-- Goal of the exercise --
Copy word for word, please, the lines of the entries below running from the one containing "For every named target in this 1456×2571" to the one containing "remove all (298, 422)", both ends included.

☆ ☆ ☆ ☆ ☆

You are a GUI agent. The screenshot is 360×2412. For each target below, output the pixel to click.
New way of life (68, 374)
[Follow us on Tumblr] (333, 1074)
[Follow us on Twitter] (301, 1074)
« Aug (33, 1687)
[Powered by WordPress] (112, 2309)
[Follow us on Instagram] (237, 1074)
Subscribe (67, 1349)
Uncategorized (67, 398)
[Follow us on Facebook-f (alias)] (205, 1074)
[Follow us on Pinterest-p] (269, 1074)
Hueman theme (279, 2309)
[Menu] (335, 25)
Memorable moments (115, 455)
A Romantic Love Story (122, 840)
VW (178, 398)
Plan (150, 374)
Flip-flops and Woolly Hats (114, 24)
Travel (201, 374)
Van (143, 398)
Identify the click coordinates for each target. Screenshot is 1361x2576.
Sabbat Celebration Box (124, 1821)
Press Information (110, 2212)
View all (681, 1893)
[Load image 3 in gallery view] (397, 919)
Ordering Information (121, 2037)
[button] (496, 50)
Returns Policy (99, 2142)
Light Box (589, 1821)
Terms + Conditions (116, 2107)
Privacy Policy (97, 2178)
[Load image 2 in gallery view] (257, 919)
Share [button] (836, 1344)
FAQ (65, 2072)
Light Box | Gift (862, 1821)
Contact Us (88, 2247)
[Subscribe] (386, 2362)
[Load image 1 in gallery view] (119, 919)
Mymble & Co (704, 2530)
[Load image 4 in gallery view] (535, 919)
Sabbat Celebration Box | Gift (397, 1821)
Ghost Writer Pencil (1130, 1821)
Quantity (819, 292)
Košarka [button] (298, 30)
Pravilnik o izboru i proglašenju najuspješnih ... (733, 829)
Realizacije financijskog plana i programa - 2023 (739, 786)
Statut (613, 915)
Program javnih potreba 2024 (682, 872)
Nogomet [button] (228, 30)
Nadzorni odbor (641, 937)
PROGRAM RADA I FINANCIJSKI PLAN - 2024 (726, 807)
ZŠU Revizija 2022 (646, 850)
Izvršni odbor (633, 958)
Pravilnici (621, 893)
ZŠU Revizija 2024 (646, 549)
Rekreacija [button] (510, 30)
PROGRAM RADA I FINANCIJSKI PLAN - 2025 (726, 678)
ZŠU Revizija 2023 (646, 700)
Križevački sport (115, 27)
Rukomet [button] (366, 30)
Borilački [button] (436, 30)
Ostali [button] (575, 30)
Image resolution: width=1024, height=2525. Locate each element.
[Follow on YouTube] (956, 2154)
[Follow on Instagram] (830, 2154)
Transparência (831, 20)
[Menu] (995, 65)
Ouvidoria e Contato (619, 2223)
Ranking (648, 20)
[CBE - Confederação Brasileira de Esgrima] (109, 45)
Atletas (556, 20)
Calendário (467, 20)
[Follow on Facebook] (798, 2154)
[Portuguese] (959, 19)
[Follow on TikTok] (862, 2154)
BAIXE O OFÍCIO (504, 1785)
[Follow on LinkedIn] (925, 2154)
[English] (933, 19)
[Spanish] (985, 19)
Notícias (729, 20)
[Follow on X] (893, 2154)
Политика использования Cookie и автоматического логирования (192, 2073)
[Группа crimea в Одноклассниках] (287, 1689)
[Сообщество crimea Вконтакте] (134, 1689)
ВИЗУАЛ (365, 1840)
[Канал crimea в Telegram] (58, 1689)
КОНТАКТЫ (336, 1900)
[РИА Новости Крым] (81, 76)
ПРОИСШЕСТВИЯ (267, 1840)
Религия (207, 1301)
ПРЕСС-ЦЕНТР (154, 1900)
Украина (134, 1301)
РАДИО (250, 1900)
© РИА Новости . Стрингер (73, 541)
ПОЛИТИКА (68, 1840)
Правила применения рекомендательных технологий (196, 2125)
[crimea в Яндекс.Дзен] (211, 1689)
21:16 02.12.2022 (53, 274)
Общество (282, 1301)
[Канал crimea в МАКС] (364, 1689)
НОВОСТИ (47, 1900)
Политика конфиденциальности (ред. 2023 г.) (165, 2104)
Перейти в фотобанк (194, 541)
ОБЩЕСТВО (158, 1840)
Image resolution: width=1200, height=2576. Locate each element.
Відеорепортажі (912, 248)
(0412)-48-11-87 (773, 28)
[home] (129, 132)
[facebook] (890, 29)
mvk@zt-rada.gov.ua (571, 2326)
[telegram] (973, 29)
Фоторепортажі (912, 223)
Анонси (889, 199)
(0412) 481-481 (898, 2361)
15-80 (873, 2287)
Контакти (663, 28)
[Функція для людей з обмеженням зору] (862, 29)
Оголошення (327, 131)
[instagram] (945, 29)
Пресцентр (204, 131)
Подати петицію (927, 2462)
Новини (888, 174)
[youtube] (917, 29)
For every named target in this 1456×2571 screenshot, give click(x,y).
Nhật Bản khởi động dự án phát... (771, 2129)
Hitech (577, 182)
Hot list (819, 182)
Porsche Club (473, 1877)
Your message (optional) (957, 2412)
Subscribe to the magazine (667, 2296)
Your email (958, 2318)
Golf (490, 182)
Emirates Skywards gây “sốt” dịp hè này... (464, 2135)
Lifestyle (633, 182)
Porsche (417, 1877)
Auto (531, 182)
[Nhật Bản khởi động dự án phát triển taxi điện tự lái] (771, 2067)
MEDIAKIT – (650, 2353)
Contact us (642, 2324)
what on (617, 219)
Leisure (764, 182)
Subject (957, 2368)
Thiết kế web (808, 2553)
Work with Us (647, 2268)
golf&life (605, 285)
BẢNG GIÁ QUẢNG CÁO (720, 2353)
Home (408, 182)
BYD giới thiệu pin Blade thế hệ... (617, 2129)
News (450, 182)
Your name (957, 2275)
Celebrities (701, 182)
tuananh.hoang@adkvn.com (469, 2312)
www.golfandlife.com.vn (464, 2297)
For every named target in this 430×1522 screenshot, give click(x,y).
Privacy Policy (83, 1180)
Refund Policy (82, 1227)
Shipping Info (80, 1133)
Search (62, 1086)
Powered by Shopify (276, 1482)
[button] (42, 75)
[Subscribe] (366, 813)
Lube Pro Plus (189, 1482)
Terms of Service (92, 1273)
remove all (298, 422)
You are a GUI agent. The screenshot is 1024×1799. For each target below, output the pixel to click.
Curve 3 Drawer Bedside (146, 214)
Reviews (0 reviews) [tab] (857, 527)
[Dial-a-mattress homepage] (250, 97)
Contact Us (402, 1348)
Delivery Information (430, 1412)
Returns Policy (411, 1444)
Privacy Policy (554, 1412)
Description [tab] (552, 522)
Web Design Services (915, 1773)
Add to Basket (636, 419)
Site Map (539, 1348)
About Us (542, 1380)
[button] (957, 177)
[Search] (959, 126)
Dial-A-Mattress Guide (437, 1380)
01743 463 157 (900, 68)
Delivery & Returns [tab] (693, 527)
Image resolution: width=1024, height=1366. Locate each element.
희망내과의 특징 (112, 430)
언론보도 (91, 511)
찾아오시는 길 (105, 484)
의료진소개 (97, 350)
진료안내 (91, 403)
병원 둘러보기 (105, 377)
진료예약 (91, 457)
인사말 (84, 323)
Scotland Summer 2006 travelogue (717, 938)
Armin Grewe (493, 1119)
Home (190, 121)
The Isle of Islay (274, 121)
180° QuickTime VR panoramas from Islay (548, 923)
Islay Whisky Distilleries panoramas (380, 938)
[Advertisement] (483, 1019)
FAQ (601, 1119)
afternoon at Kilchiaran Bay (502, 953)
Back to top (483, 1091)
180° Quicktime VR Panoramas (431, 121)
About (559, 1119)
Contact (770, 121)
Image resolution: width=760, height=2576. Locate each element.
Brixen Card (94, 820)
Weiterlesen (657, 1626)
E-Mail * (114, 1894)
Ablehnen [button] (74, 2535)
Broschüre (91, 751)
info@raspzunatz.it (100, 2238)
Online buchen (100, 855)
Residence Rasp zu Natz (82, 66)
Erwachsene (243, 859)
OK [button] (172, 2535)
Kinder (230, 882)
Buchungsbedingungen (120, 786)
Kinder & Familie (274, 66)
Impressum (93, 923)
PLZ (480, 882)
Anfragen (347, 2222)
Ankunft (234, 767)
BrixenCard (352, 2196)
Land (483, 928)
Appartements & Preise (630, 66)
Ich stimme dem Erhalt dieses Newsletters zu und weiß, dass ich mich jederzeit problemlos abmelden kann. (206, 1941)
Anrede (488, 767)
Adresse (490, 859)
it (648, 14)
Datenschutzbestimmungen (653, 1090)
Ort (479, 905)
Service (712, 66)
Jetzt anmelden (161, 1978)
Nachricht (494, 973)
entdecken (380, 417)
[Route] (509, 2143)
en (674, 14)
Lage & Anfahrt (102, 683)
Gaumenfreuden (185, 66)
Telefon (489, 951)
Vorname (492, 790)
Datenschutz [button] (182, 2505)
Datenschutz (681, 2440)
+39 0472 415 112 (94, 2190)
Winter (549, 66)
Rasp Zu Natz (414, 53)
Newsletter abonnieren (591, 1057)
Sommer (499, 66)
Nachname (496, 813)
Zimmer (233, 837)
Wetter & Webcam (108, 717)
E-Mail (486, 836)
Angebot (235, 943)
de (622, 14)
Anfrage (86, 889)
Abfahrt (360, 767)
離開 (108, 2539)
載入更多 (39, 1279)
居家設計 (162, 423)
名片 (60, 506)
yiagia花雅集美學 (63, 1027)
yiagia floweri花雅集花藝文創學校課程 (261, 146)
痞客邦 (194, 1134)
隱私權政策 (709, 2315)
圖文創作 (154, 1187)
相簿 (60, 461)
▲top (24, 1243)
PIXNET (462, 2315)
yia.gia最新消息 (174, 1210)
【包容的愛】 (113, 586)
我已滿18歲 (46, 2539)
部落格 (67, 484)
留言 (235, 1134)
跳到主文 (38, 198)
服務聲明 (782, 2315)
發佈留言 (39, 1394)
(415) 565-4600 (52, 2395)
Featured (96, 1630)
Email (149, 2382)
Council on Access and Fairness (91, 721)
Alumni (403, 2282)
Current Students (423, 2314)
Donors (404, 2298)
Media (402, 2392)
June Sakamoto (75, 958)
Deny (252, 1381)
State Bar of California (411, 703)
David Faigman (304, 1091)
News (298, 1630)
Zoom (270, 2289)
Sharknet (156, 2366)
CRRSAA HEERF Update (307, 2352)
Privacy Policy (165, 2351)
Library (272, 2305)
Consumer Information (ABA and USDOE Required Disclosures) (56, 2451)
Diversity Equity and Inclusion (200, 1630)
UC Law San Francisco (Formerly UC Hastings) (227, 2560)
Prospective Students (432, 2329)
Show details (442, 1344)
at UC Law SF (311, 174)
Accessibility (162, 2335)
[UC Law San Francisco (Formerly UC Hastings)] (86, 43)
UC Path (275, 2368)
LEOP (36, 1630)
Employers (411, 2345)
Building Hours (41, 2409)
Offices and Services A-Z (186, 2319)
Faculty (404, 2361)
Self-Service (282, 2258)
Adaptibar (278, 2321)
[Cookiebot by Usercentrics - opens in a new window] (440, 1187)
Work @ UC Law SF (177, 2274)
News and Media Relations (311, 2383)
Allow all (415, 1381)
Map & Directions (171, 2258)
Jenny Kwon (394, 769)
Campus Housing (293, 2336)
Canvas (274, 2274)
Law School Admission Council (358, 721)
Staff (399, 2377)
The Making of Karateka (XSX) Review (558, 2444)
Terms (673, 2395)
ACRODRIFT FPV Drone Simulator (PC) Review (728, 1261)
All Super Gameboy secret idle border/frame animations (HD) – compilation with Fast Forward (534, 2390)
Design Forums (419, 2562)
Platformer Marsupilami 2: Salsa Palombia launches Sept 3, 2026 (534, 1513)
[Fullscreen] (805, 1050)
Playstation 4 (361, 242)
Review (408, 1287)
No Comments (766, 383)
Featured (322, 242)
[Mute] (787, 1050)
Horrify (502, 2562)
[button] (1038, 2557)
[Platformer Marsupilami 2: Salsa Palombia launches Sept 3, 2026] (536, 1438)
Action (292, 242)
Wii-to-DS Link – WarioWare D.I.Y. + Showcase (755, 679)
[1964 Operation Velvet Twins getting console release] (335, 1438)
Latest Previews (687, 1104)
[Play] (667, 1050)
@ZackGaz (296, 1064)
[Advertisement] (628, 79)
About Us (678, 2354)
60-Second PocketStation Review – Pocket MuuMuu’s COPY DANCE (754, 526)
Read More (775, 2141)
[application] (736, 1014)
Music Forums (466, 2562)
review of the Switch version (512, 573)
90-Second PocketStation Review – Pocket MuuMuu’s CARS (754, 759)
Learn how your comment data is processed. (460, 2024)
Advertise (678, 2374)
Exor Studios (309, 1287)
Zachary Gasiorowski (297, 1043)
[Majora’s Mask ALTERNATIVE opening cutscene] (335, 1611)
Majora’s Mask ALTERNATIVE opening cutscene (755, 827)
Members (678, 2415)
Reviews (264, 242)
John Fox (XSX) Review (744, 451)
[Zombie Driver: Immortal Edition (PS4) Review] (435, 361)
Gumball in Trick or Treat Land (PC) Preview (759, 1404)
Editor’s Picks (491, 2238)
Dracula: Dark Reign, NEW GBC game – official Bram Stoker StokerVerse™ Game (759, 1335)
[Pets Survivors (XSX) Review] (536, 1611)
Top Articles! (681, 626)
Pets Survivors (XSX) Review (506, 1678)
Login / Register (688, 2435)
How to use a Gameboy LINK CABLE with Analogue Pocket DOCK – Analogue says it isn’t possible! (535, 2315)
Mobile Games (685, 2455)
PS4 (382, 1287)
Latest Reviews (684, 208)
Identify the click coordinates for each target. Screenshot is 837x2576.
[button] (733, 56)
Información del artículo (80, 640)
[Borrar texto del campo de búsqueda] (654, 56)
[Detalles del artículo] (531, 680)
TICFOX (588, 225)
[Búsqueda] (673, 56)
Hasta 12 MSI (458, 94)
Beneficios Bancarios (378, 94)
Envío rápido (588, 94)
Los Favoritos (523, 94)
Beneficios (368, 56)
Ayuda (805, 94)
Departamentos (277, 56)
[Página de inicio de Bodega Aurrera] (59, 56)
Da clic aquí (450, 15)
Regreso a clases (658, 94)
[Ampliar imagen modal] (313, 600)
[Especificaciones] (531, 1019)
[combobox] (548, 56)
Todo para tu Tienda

☆ ☆ ☆ ☆ ☆

-- Answer to the problem --
For every named target in this 1456×2571 screenshot, give click(x,y).
Nhật Bản khởi động dự án phát... (771, 2129)
Hitech (577, 182)
Hot list (819, 182)
Porsche Club (473, 1877)
Your message (optional) (957, 2412)
Subscribe to the magazine (667, 2296)
Your email (958, 2318)
Golf (490, 182)
Emirates Skywards gây “sốt” dịp hè này... (464, 2135)
Lifestyle (633, 182)
Porsche (417, 1877)
Auto (531, 182)
[Nhật Bản khởi động dự án phát triển taxi điện tự lái] (771, 2067)
MEDIAKIT – (650, 2353)
Contact us (642, 2324)
what on (617, 219)
Leisure (764, 182)
Subject (957, 2368)
Thiết kế web (808, 2553)
Work with Us (647, 2268)
golf&life (605, 285)
BẢNG GIÁ QUẢNG CÁO (720, 2353)
Home (408, 182)
BYD giới thiệu pin Blade thế hệ... (617, 2129)
News (450, 182)
Your name (957, 2275)
Celebrities (701, 182)
tuananh.hoang@adkvn.com (469, 2312)
www.golfandlife.com.vn (464, 2297)
For every named target in this 430×1522 screenshot, give click(x,y).
Privacy Policy (83, 1180)
Refund Policy (82, 1227)
Shipping Info (80, 1133)
Search (62, 1086)
Powered by Shopify (276, 1482)
[button] (42, 75)
[Subscribe] (366, 813)
Lube Pro Plus (189, 1482)
Terms of Service (92, 1273)
remove all (298, 422)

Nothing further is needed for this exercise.